Царь-рыба - Виктор Астафьев
Шрифт:
Интервал:
Закладка:
— Песца, парни, однако, не будет.
Охотники были сражены. Холодов ждали, ветров, одиночеством тяготились уже, но развеивались надеждой: «Вот пойдет песец, некогда скучать будет!»
— Не будет охоты, — беспощадно рубил старшой, — ходовый песец минет эти бескормные места, местный, прикончив мышей и все, что дается зубу, тоже откатится с севера, пойдет колесить по земле в поисках корма.
— Что же теперь делать?
— Можно уйти, парни. Сделать нарту, погрузить продукты, запрячься в лямки и, пока неглубоки снега…
— Сколько идти?
— Я как тут прежде охотился? Иду, а за мной ружья несут, — усмехнулся бугор, — и карт не выдавали…
Парни хоть и бесшабашны, но хватили кой-чего в жизни, о тундре наслышаны: идти много-много немереных километров, без палатки, без упряжных собак. Три дурака случайно, на ходу купленных, ловко ловили мышей, заполошно гоняли зайцев вокруг озера, рыскали по тундре, распугивая последнюю живность, жрали непроворотно рыбу, грызлись меж собой. Но и дураков двух уже не стало — одного порвала проходная стайка полярных волков, другой, водоплав и лихач, метнулся в полынью за уткой-подранком, до морозов державшейся на воде, и до того себя и утку загонял, что вконец обессилел, выползти наверх не смог, и его вместе с добычей в зубах затянуло под лед. Последнюю из трех собак старшой приказал беречь пуще глаза.
— Какое хоть время пройдем?
Раздражение, но пока еще, слава богу, не враждебность. Старшой свернул цигарку, неторопливо прикурил и, сунув сучок в поддувало печки, долго не отрывал взгляда от красно полыхающего огня.
— И этого не знаю, парни, — вздохнул старшой. — Если пурги не будет, если идти изо всех сил, если не закружимся, если не перегрыземся, если удача от нас не отвернется, маракую, за полмесяца дойдем… — Говоря негромко, но внятно, старшой особо напирал на «если», будто кружком его обводил, заставляя вслушиваться, взвешивать, соображать.

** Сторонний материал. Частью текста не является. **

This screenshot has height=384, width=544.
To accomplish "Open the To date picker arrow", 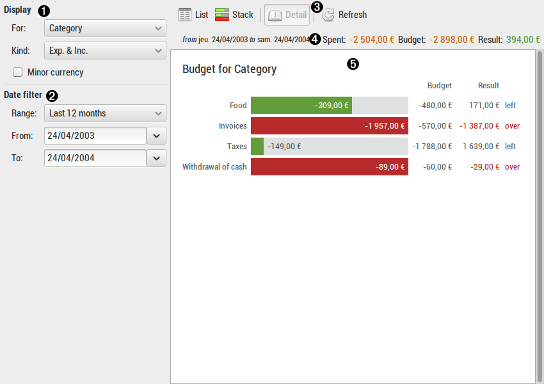I will click(156, 158).
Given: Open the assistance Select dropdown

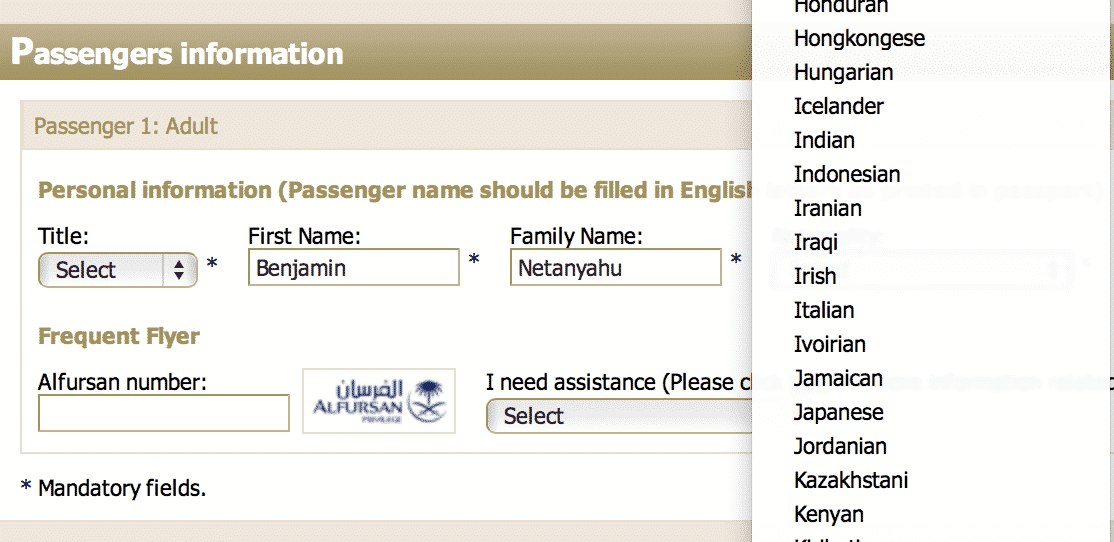Looking at the screenshot, I should pos(618,416).
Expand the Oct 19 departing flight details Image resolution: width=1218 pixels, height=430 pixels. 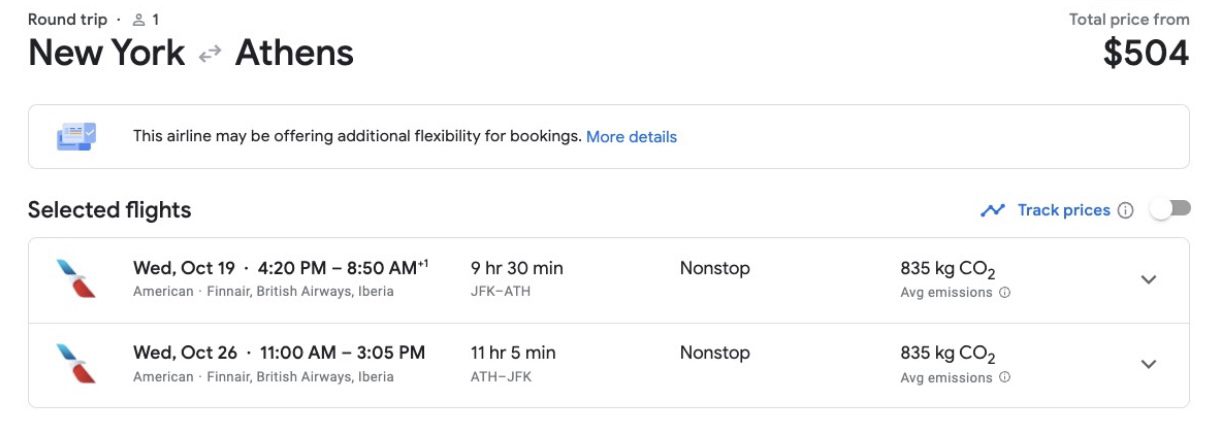[x=1148, y=280]
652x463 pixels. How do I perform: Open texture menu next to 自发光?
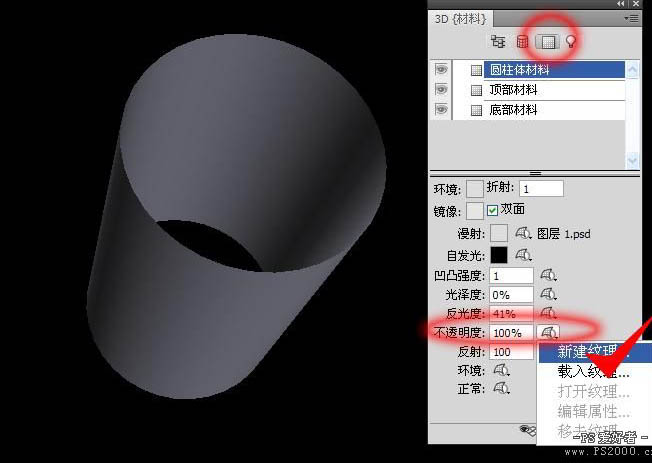coord(523,255)
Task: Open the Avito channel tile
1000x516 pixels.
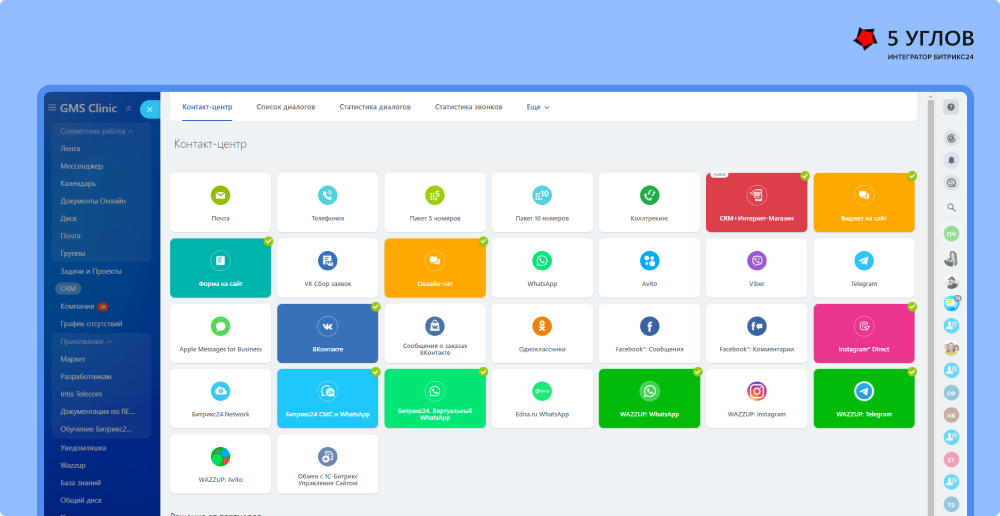Action: pos(649,267)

— Если… если… — уловив смуту в словах старшого, заворчали парни, и тон у них такой, будто надул их бугор и во всем виновен перед ними. А виноват и есть! Насулил, губы мазнул отравой фарта, подзадорил, растревожил, и что?! Чувство неприязни, желание свалить на кого-то пока еще не беду, всего лишь неудачу забрезжило и во взглядах, и в разговорах молодых охотников. Разъедающая ржавчина отчуждения коснулась парней, начала свою медленную разрушительную работу. Сами они пока не понимают, что это такое, пока еще «каприз» движет ими — конфетку вот посулили и не дали, а не чувство смертельной опасности. Смутная тревога беспокоила парней, но они подавляли ее в себе, раздражаясь от этого непредвиденного и бесполезного, как им казалось, усилия. Они готовились к работе, ими двигало приподнятое чувство ожидаемой удачи, охотничьего чуда, но в зимней, одноликой и немой тундре даже удачный промысел не излечивает от покинутости и тоски. Случалось, опытные промысловики переставали выходить к ловушкам. Оцинжав, заваливались на нары и, подавленные душевным гнетом, потеряв веру в то, что где-то в миру есть еще жизнь и люди, равнодушно и тупо мозгли в одиночестве, погружаясь в марь вязкого сна, дальше и дальше уплывая в беспредельную тишину, избавляющую от забот и тревог, а главное, от тоски, засасывающей человека болотной чарусой. Старшой и пошел оттого артельно на промысел — трое не двое, будет людней, будет бодрей, да и парни вроде не балованные, трудовые парни, крепкой кости, брыкливые, веселые — пойди песец, не отвернись от них удача, перемогли бы и тундру и зиму.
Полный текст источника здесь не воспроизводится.